- **RECORDS FOR THIS EXERCISE**:
————
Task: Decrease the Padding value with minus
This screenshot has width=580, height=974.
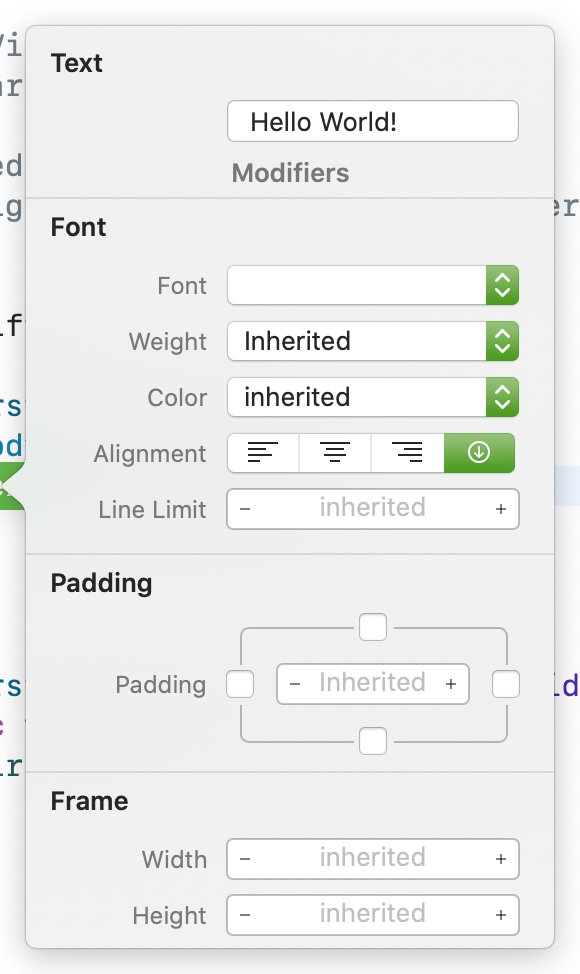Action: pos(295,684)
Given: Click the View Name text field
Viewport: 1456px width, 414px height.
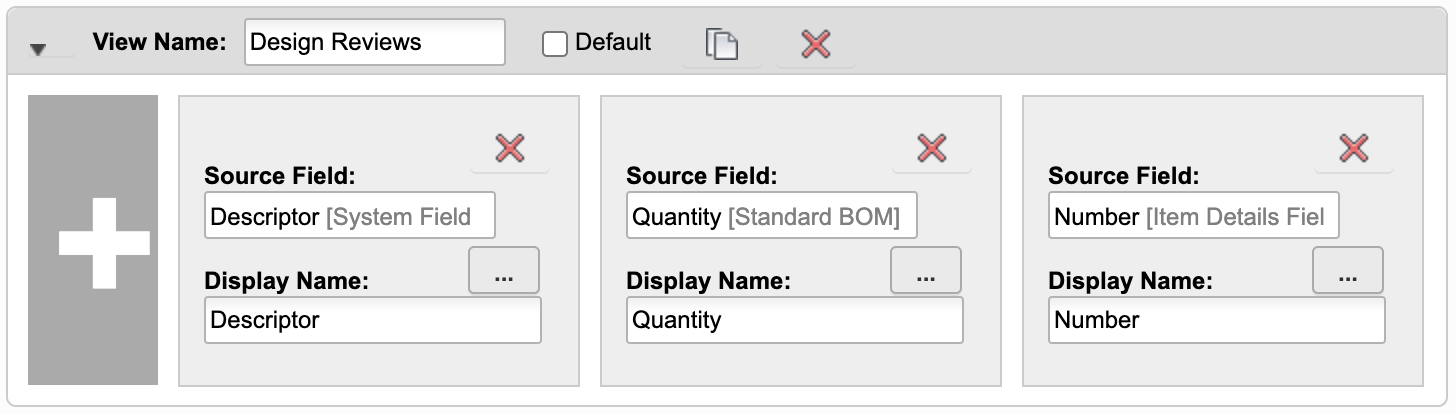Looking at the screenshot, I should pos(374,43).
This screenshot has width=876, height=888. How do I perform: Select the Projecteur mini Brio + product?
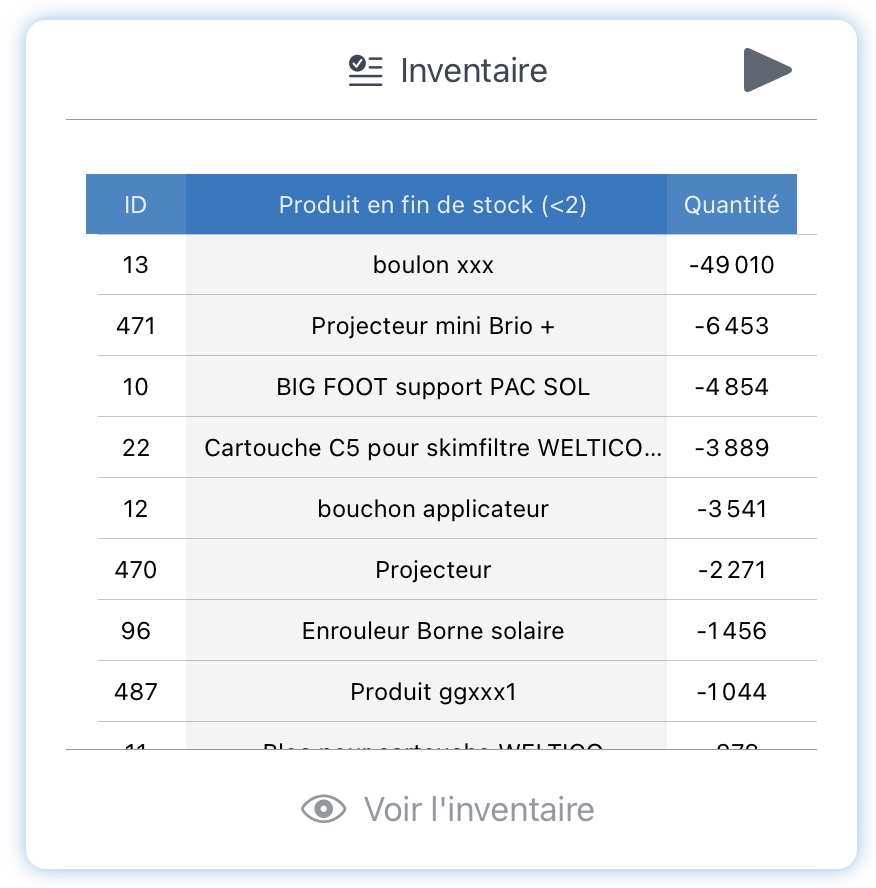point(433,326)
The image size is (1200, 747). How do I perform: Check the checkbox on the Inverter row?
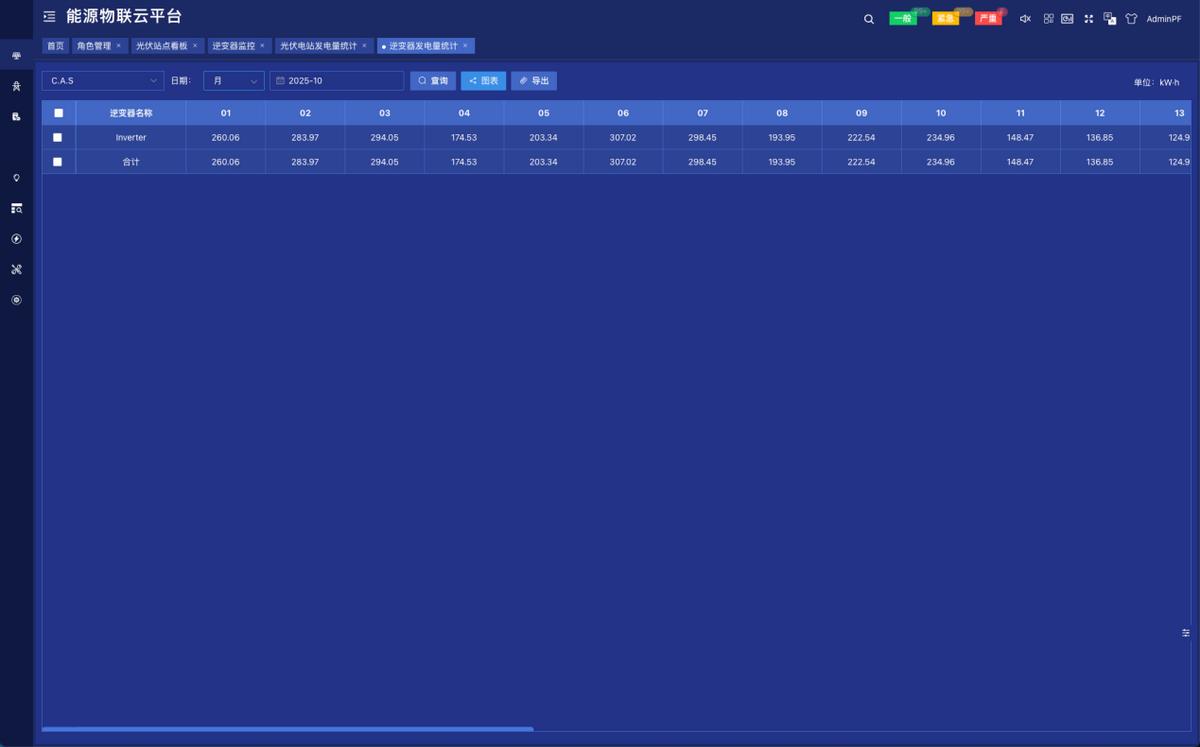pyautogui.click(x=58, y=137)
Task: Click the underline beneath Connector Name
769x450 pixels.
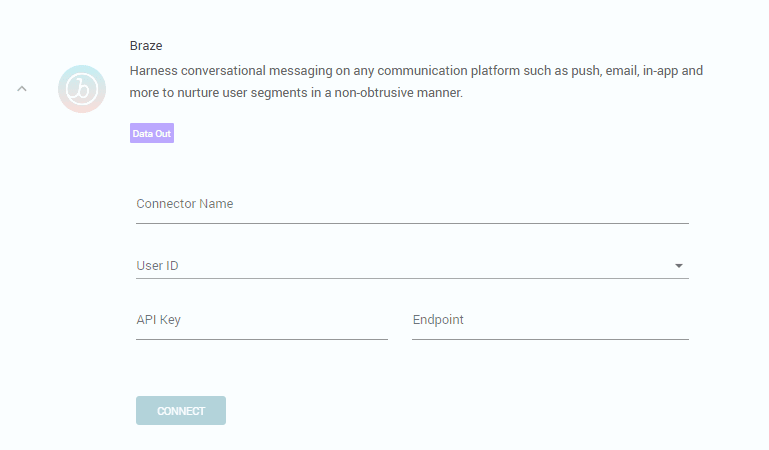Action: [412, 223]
————
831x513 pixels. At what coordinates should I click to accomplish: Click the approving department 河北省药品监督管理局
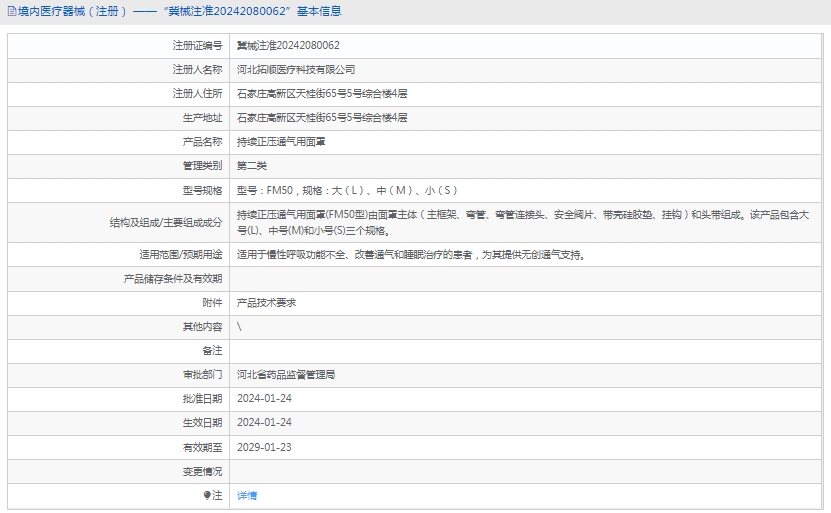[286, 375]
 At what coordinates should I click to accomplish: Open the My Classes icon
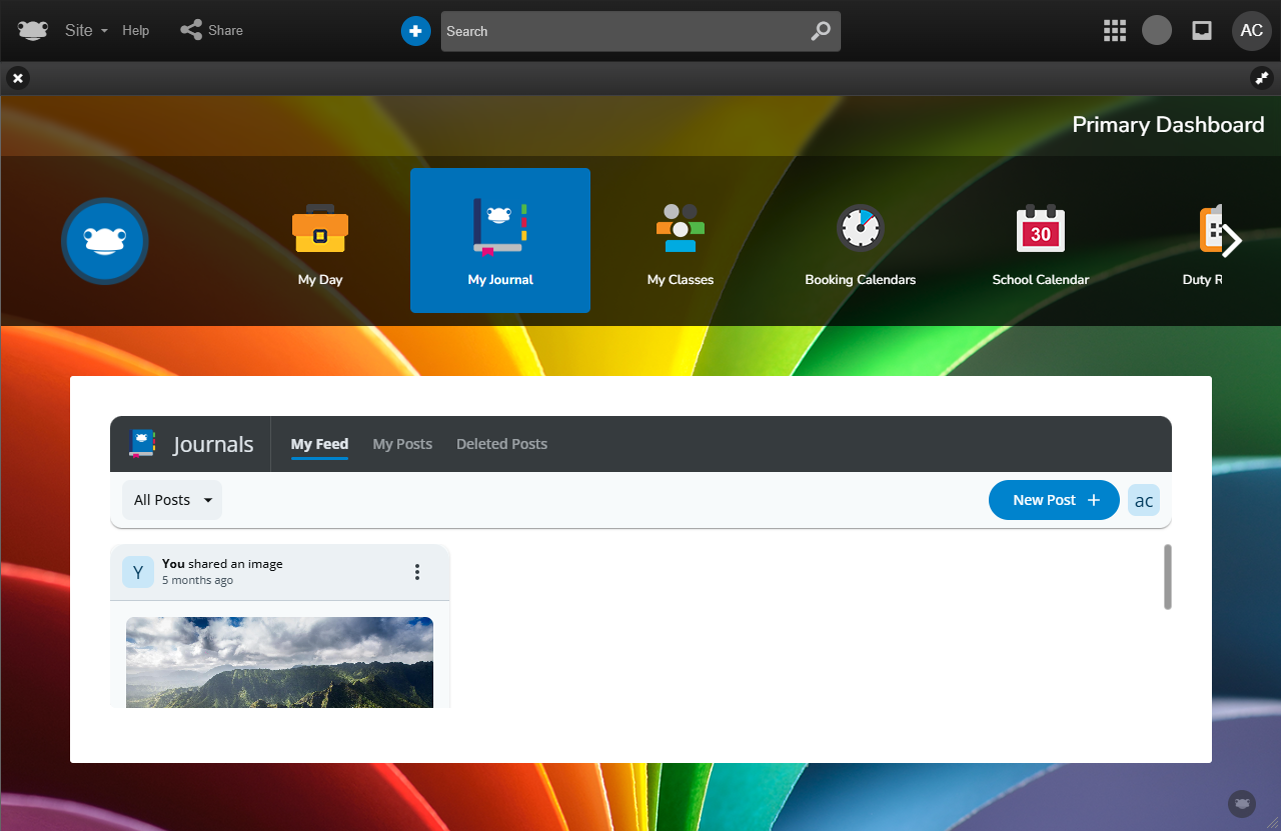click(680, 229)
————
- **SHORT PROBLEM**:
Can you copy everything from the line containing "831x513 pixels. At" down to the line containing "click(680, 229)", both of those lines included, word for word and without the pictures?

- **COMPLETED TASK**:
831x513 pixels. At what coordinates should I click to accomplish: Click the approving department 河北省药品监督管理局
[286, 375]
 At what coordinates should I click to accomplish: Open the My Classes icon
click(680, 229)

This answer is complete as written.